Geçenlerde bir sahafta, Cüneyt Arcayürek’in yıllar önce yazdığı, Çiller dönemini anlatan Etekli Demokrasi adlı kitabını gördüm. Demirel’in, ‘vitrin süslemesi’ olarak DYP’ye aldığı – ama ciddiye almadığı- Çiller, sırasıyla bakan, başbakan ve DYP Genel Başkanı olmuş -başta Demirel olmak üzere- herkesi ters köşe yapmıştı. O günlerde, Tansu Hanım ile -soyadını verdiği(!)- eşi Özer Çiller hakkında, kimi yüz kızartıcı çok büyük yolsuzluk iddiaları vardı.

VAY BEEE!

Şimdilerde Tayyip Erdoğan’ın yanında sık sık boy gösteren Çiller’i anlatan ve “Bu kadar da olmaz!” dedirten kitaptan kısa alıntılar;

“Çekici kadınlara olan ilgisiyle tanınan Dalan, Çilleri kendisine danışman olarak atamıştı. Çiller’in rakipleri, bu ikilinin ilişkilerinin, iş ilişkisini aştığını fısıldıyorlar!”

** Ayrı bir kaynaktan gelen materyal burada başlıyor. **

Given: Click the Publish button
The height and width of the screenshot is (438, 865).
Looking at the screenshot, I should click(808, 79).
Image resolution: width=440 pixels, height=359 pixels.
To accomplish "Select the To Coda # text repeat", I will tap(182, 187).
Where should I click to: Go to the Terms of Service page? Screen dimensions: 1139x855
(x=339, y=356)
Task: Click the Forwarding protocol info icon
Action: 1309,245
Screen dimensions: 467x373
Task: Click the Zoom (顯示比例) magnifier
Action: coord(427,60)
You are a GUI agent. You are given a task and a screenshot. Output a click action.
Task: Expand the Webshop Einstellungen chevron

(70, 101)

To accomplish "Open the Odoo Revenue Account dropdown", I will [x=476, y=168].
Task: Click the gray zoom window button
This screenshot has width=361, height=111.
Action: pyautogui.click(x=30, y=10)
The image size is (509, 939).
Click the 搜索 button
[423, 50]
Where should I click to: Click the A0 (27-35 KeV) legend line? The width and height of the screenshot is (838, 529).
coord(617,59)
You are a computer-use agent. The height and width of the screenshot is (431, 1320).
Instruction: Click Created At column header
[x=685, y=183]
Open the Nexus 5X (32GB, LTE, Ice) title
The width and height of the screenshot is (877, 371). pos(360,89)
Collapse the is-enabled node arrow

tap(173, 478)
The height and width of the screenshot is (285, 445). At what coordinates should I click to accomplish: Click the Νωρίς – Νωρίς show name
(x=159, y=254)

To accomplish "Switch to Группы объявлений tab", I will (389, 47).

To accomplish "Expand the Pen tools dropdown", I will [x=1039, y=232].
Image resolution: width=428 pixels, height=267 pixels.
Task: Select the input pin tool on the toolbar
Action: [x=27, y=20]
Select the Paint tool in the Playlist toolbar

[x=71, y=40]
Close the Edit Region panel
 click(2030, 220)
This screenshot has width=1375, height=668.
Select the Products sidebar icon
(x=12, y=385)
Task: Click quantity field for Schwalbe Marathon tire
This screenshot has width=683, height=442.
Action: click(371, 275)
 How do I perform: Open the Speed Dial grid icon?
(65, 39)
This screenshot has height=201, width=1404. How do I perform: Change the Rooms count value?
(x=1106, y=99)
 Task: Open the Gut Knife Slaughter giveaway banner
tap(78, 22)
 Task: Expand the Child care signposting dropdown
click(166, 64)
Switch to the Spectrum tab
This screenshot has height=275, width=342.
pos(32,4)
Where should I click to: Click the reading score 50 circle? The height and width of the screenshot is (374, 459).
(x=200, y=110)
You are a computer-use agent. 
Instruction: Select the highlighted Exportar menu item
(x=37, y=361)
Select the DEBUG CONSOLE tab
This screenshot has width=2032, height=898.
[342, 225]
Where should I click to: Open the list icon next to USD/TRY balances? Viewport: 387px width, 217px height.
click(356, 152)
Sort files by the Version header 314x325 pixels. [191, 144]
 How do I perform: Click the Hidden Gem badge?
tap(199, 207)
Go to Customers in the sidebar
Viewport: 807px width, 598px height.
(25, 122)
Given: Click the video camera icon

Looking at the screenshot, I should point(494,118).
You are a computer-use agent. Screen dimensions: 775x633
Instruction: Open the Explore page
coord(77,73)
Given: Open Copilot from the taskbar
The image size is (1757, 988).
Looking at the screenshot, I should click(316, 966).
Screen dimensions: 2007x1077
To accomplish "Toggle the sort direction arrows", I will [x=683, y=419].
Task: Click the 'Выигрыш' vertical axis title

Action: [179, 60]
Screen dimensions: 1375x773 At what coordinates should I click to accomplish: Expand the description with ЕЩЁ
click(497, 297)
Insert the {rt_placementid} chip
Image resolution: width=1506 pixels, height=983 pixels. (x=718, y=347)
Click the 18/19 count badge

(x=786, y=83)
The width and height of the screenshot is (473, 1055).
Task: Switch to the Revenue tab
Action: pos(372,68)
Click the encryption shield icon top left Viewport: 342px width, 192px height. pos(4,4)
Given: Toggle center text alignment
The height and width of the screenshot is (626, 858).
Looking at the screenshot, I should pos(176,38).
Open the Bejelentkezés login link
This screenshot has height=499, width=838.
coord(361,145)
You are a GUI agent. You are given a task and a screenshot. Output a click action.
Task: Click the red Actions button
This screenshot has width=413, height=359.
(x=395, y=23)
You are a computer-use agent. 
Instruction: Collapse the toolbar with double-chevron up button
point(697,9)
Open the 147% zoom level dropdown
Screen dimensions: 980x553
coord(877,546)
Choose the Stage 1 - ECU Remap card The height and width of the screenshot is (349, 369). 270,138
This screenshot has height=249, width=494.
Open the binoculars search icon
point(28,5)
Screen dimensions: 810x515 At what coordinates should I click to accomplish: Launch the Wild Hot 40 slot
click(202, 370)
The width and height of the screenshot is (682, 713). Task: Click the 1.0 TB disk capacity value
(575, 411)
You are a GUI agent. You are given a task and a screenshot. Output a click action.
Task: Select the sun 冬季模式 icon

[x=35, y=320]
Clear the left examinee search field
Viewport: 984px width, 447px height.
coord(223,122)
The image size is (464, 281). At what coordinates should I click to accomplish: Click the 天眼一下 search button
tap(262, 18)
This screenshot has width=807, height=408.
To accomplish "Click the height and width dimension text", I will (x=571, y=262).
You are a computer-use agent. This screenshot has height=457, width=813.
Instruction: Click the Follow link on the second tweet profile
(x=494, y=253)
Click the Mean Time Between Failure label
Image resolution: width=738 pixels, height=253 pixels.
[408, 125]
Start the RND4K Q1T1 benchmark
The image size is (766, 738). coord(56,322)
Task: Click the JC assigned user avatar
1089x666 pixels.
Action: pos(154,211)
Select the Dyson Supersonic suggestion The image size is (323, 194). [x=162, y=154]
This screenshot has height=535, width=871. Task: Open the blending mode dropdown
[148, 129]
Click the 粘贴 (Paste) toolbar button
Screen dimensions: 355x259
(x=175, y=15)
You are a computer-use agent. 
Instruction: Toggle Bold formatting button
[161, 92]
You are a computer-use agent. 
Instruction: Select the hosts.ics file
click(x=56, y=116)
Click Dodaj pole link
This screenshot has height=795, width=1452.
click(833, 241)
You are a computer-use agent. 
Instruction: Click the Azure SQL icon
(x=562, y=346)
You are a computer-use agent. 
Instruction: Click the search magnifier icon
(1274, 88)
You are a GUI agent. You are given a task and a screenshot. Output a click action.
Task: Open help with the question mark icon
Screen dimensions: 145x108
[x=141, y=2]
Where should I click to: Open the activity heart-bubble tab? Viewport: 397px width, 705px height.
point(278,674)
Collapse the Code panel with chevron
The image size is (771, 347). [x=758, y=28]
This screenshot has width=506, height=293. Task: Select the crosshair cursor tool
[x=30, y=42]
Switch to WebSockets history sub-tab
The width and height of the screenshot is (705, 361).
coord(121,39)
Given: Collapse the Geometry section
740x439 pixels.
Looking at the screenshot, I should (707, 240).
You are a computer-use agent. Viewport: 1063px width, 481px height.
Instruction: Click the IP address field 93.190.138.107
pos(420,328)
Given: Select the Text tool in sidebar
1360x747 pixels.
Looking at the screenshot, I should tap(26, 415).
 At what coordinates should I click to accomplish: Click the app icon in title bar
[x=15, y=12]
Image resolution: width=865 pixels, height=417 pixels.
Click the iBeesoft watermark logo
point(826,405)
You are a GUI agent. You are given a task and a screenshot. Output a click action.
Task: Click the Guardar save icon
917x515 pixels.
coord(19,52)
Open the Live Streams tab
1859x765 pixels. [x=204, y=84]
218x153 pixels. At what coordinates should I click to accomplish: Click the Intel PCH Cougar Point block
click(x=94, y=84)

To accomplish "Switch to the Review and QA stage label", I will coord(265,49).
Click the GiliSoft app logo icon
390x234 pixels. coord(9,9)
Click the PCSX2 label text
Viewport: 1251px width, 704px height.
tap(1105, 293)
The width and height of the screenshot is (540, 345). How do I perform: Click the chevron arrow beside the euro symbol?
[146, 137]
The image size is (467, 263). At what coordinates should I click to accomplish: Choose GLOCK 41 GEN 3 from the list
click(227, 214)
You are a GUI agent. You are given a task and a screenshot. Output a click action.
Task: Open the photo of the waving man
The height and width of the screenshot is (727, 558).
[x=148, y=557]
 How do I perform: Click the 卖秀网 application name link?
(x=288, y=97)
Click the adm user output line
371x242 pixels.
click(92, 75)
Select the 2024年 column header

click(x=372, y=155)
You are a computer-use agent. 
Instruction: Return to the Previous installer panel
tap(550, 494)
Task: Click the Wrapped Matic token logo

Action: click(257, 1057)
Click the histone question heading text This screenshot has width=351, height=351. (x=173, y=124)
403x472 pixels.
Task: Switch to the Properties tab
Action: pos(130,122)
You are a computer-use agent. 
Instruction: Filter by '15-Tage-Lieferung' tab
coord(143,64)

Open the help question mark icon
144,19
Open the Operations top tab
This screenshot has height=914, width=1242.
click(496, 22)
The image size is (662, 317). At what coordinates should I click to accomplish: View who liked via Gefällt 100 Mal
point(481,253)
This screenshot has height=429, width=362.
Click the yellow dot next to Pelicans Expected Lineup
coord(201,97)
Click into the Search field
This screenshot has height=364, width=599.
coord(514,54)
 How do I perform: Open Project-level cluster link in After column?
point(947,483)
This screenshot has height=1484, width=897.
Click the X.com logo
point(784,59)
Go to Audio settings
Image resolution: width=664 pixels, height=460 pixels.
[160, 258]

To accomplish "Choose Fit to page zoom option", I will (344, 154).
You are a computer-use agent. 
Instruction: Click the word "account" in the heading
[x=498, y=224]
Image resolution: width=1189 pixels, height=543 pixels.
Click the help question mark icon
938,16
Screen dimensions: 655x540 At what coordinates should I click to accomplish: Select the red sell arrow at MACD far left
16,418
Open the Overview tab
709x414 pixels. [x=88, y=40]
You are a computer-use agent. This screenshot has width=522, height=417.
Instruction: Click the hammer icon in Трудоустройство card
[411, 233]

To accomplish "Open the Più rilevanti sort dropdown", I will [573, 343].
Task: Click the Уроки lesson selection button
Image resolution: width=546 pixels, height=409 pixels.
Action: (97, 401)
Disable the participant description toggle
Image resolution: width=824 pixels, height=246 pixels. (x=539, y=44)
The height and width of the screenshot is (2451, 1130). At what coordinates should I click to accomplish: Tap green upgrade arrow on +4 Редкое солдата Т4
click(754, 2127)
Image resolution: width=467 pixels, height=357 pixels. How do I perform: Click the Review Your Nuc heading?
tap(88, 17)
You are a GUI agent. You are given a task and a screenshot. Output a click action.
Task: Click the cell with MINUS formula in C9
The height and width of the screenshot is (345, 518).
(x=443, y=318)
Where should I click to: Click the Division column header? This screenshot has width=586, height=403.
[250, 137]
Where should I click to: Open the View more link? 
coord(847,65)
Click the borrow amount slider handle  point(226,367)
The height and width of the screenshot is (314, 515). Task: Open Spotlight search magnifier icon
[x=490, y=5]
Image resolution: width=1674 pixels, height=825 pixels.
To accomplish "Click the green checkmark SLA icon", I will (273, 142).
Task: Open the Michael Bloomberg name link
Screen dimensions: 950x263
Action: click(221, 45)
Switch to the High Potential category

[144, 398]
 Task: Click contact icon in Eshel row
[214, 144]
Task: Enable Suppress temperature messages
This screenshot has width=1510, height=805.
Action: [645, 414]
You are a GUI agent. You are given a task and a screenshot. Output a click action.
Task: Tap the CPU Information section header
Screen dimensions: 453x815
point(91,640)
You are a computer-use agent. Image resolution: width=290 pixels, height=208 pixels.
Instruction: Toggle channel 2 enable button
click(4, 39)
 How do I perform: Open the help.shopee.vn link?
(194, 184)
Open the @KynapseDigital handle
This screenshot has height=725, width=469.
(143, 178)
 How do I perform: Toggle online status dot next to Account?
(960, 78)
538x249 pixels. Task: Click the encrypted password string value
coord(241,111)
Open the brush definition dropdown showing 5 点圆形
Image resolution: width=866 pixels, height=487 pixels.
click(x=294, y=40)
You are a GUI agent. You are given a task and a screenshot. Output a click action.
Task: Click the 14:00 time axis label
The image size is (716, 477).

“…yoğun göz temasları, tahrik edici davranışları… (Perihan Mağden)”

“…Tansu Çiller öküz gözlerini dikiyor, karşısındaki erkeklerin ellerini tutuyor, ‘yanlışlıkla’ orasıyla burasıyla değiyor… Vantuzları çok güçlü…”

“Türkiye ve DYP, kendini kaptırmış etekli bir rüzgara gidiyor. Bu kadın seçilince (güya) DYP vitrin değiştirecek!”

“Biz bugün SHP’lilerden duyduk. Bu Çiller üç yerde üç ayrı program okuyor. SHP’ye verdiği ayrı, grupta okuduğu ayrı, mecliste okuduğu ayrı bir metin.”

“…yalan söylemekte eşi benzeri bulunmayan bir siyasetçi olduğu kanıtlandı ama kamuoyu, siyasetçiler ve medya bu gerçeği çok geç anladı…”

“Çiller tam bir oportünist… Fırsatçı, amaca varmak için her yolu mübah gören…”

 ESKİŞEHİR O KADAR YAKIN MI?

1994 yerel seçimlerinden önce Prof. Dr. Yılmaz Büyükerşen’i Ankara’ya, başbakanlığa davet etmiş. Yanına oturarak elini tutmuş;

“Yılmaz Bey, sana ihtiyacım var,” demiş.

Yoğun parfüm kokusu, etkileyici ses tonu, gamzelerini ortaya çıkan sevimli gülümseyişinin yanı sıra elini de Hoca’nın dizine koymuş;

“Seni Ankara için belediye başkan adayı göstermek istiyorum! Daha sonra da milletvekili ve Milli Eğitim Bakanı yapacağım…”

Baskı artınca Yılmaz Hoca kurtulmak için;

“Sayın Başbakanım, bu konuyu eşimle konuşmak zorundayım,” demiş. “İzin verirseniz Eskişehir’e gidip görüşeyim!”

“Uçağım sizi götürsün,” deyince;

“Efendim, Eskişehir zaten Ankara’ya iki saat!”

Çiller şaşkın bir bakışla;

“Aaa Sahi mi,” demiş. “Ne kadar da yakınmış! Maden bu kadar yakın, daha önce neden bana hiç gelmediniz,” demiş…

Keşke bulsanız da Etekli Demokrasi’yi okuyabilseniz!